I'm new to C++ (but not new to programming--I know Java pretty thoroughly), so this may have a simple answer I'm just overlooking.
Question in a nutshell: What (if anything) is the difference between writing:
classType a = b;
and writing
classType a;
a = b;
specifically when b
is a reference variable in a function and when =
is overloaded?
Details/background:
I'm working on a custom vect
class, which will (eventually) hold n-tuples that behave like vectors in R^n
(that is, math-style vectors, not STL-style vectors). As such, I've overloaded the =
operator to copy the components from rhs
to lhs
.
However, I've found that, when my rhs is a reference variable in a function, the combined declaration/initialization makes the rhs and lhs reference the same object, while the separate initialization keeps them as different objects.

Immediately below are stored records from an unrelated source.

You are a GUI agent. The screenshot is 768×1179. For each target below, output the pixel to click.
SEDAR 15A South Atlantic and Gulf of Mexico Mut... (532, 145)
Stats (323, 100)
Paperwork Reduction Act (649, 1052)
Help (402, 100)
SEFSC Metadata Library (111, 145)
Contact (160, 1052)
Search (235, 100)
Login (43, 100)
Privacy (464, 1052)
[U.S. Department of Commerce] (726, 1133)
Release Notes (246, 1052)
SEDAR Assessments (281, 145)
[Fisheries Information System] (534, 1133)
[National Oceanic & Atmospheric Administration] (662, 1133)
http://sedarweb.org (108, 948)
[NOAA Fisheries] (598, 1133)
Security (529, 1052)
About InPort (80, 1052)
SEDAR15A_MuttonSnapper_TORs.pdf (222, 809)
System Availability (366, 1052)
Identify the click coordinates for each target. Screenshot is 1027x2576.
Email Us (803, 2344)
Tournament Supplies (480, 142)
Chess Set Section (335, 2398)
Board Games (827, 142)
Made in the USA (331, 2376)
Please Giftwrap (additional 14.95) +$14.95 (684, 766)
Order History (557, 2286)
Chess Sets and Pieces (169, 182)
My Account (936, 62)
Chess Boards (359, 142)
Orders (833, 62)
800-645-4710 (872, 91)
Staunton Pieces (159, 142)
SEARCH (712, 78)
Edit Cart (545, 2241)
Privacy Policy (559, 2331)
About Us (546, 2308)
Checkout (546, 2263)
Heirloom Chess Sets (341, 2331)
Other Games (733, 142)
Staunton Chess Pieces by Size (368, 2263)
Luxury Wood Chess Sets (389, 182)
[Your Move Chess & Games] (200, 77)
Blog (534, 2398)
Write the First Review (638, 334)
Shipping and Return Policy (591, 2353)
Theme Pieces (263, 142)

In my program below, this is evidenced as v2 = v1 * 10
results in both v2
and v1
being set equal to v1*10
when I use the single-line vect a = b
, but behaves as expected when I write vect a; a=b
in the definition of *
.
Minimal Compilable Example:
I apologize for its length, but this is pared down as much as I could get it at first try. I'll keep looking for ways to reduce.
The problem occurs in the overloading of the *
operator. I've commented there as to what change is required to exhibit the problem.
#include<iostream>
#include<string.h> //For toString method
#include<sstream> //For toString method
//===================================================
// Namespace for organization
namespace linalg {
class vect {
private:
//int length;
double* baseArray;
public:
//Constructor
vect() { baseArray = new double[3]; }
//TODO: Change so edits to arrayArg do not show up in the baseArray.
vect(double arrayArg[3]) { baseArray = arrayArg; }
//Returns a string for printing
std::string toString();
//Returns the element at given index
double getElementAt(int) const;
//Operator overloading:
vect& operator=(const vect &rhs);
friend vect operator*(double num, const vect &v);
};
//===================================================
// General Methods
// elementAt : return s the given element.
double vect::getElementAt(int i) const {
return baseArray[i];
}
// toString : behaves like Java convention:
//toString : gives string representation
std::string vect::toString() {
std::string retVal;
retVal.append("[");
for (int i = 0; i < 3; i++) {
//Convert the number to a string
std::ostringstream num;
num << baseArray[i];
//Append the number to the return value
retVal.append(num.str());
//Comma separated
if (i < 3-1) retVal.append(", ");
}
retVal.append("]");
return retVal;
}
//===================================================
// Operator overloads
//Overload '=' : copies the other vector into this vector
vect& vect::operator= (const vect &rhs) {
//Check for self-assignment:
if (this == &rhs) {
return *this;
}
//Copy the rhs into this vector
for (int i = 0; i < 3; i++) {
baseArray[i] = rhs.getElementAt(i);
}
return *this;
}
//Overload scalar multiplication
vect linalg::operator*(double num, const vect &v) {
//CHANGE THIS to a single-line assignment/initialization, and the problem occurs.
vect result;
result = v;
for(int i = 0; i < 3; i++) {
result.baseArray[i] *= num;
}
return result;
}
};
using namespace linalg;
using namespace std;
int main() {
double a[3] = {2, 4, 8};
double b[3] = {5, 1, 9};
vect v1(a);
vect v2(b);
v1 = 10*v2;
cout << v1.toString() << endl;
cout << v2.toString() << endl;
system("pause"); //Pause the windows terminal
return 0;
}